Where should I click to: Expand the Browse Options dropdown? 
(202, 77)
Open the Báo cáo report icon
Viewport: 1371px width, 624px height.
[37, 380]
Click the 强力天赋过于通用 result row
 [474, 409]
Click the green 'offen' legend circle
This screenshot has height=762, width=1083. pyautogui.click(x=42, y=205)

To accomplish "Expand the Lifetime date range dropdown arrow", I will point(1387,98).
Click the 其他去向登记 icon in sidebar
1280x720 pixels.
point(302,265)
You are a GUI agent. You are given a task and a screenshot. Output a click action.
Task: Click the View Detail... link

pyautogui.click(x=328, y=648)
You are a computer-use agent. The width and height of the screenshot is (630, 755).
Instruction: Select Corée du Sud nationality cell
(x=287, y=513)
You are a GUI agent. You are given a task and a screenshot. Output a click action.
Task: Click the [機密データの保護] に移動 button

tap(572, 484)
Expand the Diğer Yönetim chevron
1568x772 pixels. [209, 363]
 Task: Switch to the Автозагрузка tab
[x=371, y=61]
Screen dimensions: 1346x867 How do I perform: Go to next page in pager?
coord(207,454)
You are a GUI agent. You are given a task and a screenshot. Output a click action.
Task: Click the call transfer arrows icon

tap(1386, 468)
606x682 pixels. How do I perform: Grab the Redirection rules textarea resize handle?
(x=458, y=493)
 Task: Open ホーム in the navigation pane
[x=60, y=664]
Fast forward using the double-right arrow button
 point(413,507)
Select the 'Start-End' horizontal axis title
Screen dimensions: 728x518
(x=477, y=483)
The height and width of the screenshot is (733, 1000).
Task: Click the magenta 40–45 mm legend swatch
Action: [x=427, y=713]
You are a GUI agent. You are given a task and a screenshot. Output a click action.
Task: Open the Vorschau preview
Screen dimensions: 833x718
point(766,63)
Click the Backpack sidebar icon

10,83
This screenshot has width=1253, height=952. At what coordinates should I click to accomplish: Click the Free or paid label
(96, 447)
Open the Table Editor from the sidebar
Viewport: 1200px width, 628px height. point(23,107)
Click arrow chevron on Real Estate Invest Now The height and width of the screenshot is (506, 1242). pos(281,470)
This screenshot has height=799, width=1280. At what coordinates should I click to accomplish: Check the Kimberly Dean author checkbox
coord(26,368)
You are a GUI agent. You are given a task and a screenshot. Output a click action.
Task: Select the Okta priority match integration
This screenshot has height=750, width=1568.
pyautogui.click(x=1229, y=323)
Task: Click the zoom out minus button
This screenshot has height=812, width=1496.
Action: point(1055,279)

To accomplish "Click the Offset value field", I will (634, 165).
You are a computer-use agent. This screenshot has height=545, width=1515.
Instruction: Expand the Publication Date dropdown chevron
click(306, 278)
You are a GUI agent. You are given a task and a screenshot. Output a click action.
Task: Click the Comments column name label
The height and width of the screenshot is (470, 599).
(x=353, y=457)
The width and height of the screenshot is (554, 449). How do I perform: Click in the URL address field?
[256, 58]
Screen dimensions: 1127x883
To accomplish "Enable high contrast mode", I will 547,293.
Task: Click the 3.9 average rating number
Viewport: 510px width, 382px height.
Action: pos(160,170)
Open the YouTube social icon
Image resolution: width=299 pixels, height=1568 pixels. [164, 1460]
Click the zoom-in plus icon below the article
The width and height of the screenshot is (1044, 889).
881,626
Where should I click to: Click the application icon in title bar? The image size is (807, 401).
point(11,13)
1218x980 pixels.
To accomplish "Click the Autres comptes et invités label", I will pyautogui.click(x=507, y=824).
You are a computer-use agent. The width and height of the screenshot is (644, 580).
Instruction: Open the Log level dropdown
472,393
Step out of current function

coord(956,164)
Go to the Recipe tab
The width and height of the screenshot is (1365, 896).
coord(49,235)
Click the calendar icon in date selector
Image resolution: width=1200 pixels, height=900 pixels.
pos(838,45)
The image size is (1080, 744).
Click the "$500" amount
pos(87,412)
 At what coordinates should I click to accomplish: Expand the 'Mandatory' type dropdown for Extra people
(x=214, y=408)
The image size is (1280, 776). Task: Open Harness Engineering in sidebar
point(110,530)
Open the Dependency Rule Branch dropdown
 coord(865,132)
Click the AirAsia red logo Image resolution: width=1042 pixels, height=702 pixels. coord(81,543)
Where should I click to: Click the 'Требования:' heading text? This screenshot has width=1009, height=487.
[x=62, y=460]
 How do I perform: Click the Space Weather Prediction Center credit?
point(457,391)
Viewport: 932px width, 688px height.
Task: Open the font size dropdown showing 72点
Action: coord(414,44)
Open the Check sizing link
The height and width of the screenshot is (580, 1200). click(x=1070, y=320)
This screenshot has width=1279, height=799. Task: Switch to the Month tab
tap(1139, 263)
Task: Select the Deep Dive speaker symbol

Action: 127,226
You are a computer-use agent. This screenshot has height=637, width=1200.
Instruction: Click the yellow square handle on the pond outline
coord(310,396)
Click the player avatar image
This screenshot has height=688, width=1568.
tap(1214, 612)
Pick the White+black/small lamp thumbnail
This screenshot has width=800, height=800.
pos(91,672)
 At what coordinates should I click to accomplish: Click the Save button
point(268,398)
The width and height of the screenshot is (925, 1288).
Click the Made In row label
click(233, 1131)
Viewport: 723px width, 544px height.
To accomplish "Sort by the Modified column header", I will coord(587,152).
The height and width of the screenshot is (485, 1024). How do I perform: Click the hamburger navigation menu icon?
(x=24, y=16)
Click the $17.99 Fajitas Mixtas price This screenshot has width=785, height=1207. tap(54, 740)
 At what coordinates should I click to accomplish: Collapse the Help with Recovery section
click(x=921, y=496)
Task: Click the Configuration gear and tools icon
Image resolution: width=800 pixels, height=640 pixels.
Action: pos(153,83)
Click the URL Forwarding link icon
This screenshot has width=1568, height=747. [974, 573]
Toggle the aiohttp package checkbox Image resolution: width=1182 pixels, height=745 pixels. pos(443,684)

┄┄┄┄┄┄┄┄┄┄┄┄┄┄┄┄┄┄┄┄

**Assignment:**
Set out every line from the material that contains the string "zoom".

**Solution to the exercise:**
Task: Click the zoom out minus button
Click the zoom-in plus icon below the article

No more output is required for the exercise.